I hated being called that  and got bold enough to say so, "Sister, I don't like being called Paulie. My first name's Emanuel. You wouldn't call me Manny, would you? I'm only six."

Luckily for me, she laughed, "Paul, the sin they did was serious, the most serious in the whole wide world. God told them not to eat the forbidden fruit. But, they did. They ate the apple."

"How can eating an apple be a sin?" my little voice trembled.

"It wasn't eating the apple, dear, it was disobeying God."

The girl next to me, the one with the cute dimples, jumped in, "Sister!  Sister! We disobey our mother and dad all the time at home, and it's not that bad," To protect me, I thought.

"Can I go on, Sister?"

And when she nodded Yes, I wound up and let her rip, "OK. OK. Adam and Eve disobeyed on eating fruit. They didn't kill anyone, though. Cain wasn't even born yet. No beating God up with dirty punches. No lies like We did not eat any apples. Who says so? All they did was disobey a tiny little thing about not eating an apple. And for that God tossed them out of Paradise and then he stained the soul of every single baby born since that day, right down to now? That's not fair." And I shut up.

"Well, children, the Bible says so."

"Yah, but, the Bible says, too, that's why Jesus had to be born a baby in Bethlehem, because God felt the insult on disobedience was so big and huge that no human being could ever make it up. If 'n God gets insulted, only a God or his Son can wipe it out. " And I sounded a little too smart in my own ears.

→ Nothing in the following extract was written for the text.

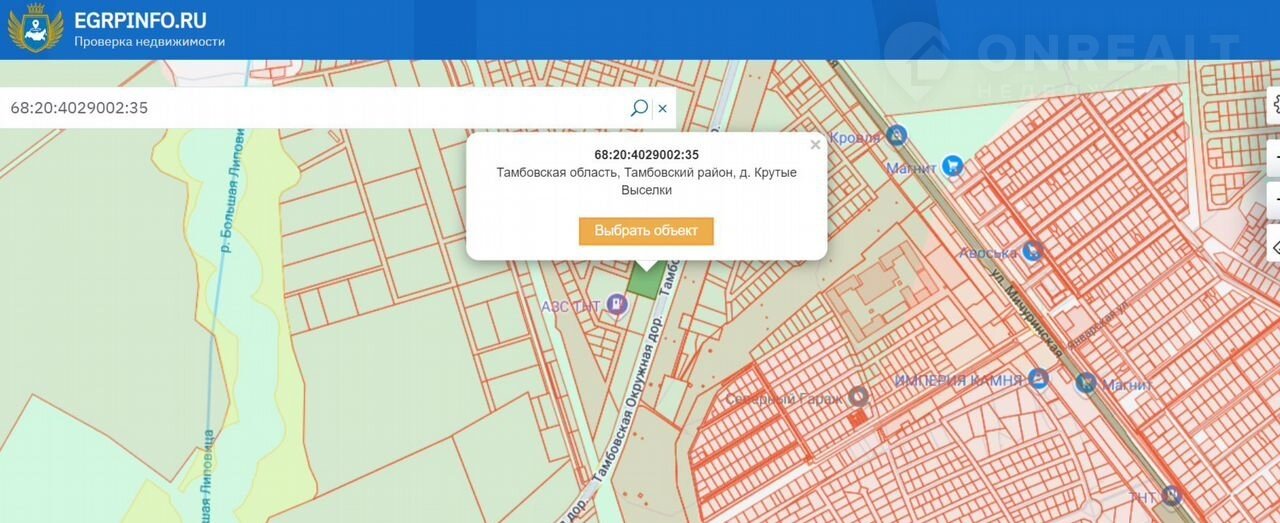Click the АЗС ТНТ fuel station icon
Image resolution: width=1280 pixels, height=523 pixels.
617,306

"Oh, Paul, now you're changing the subject to Redemption and Atonement, "Sister was wiggling a bit herself now.

"Huh?" was all I could come up with. But I took a deep breath and went right on, "An insult isn't that bad, Sister. Sticks and stone will break my bones, but names will never hurt me. And Eve was sorry. So was Adam. But God wouldn't even listen to them, turned down their being sorry and  what's that word that old Bible uses all the time – snoot? – no, I got it – smote – he smote 'em. Not just them. All of us. Everybody in the whole wide world. Still doing it. Over a lousy little insult? I still think it's not fair."

She raised the ruler, but my eyes were closed tight in a fierce little kid's thinking hard and I kept right on pouring out the words, "And you know what? It gets worse, real worse. God knows everything, even what's going to happen tomorrow. And so he knew when he sent his own Son down here, they were going to whip him and beat him and crown him with thorns and then nail him to a cross. God killed his own kid. Over an insult? And even after, when Jesus made it up by dying like that, God didn't forgive anything and kept that darn stain, the um the uh original one, on all our souls anyway. Never took the stain off. Doesn't make sense." I was crying now. "Does it?"

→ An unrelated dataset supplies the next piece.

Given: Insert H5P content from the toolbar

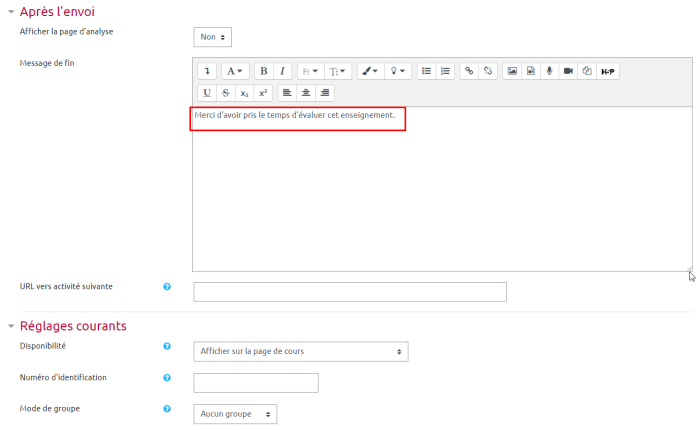Looking at the screenshot, I should (608, 71).
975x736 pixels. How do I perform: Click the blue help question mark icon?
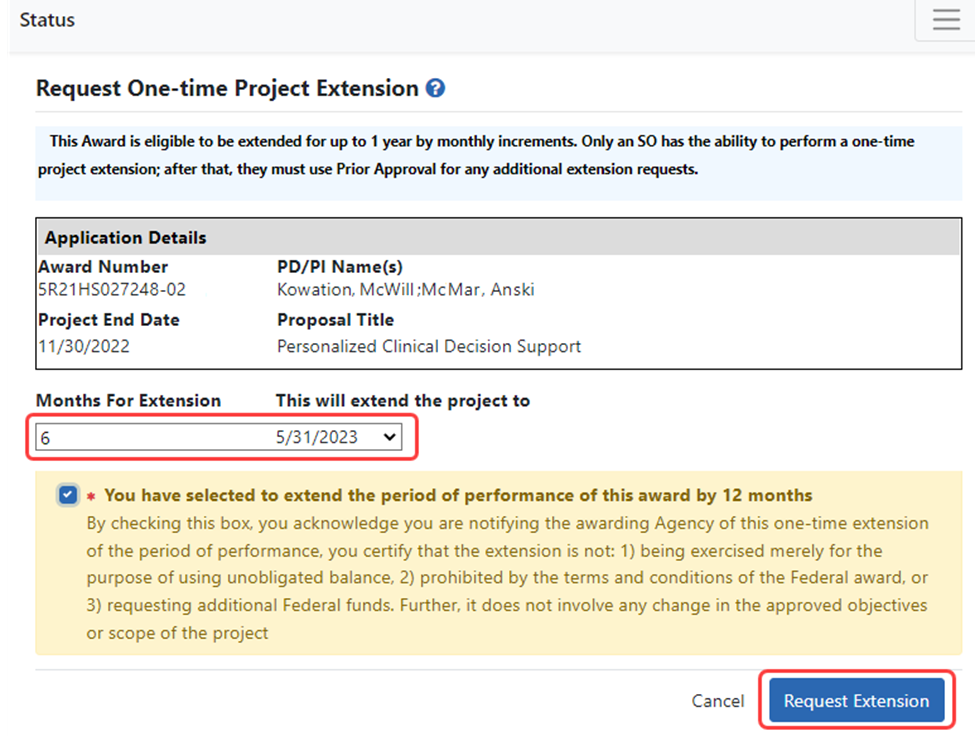coord(435,88)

"Paulie, Paulie! SHUT UP! RIGHT NOW!"

She was waving that ruler like a two handed big sword and I knew she wasn't going to hit me. She was starting to cry. Gee, I felt sorry for what I did. So I whimpered, "Sister, Sister, why did God do that? Why?"

Just then, the big fat Monsignor rolled in, "Hi, there, kiddies, how we doing this morning? Know your Catechism good?  Good. Good Little Kids. Now, let's all stand up and say the Our Father, Hail Mary and Glory Be together. Then you can go outside and play. Kay?"

I didn't feel like playing, but I thought his timing was good. On the way out to play, I got all mixed up again, wondering, "How come the Monsignor and Sister keep calling us Good Little Kids, when they know we're awfully bad to begin with?"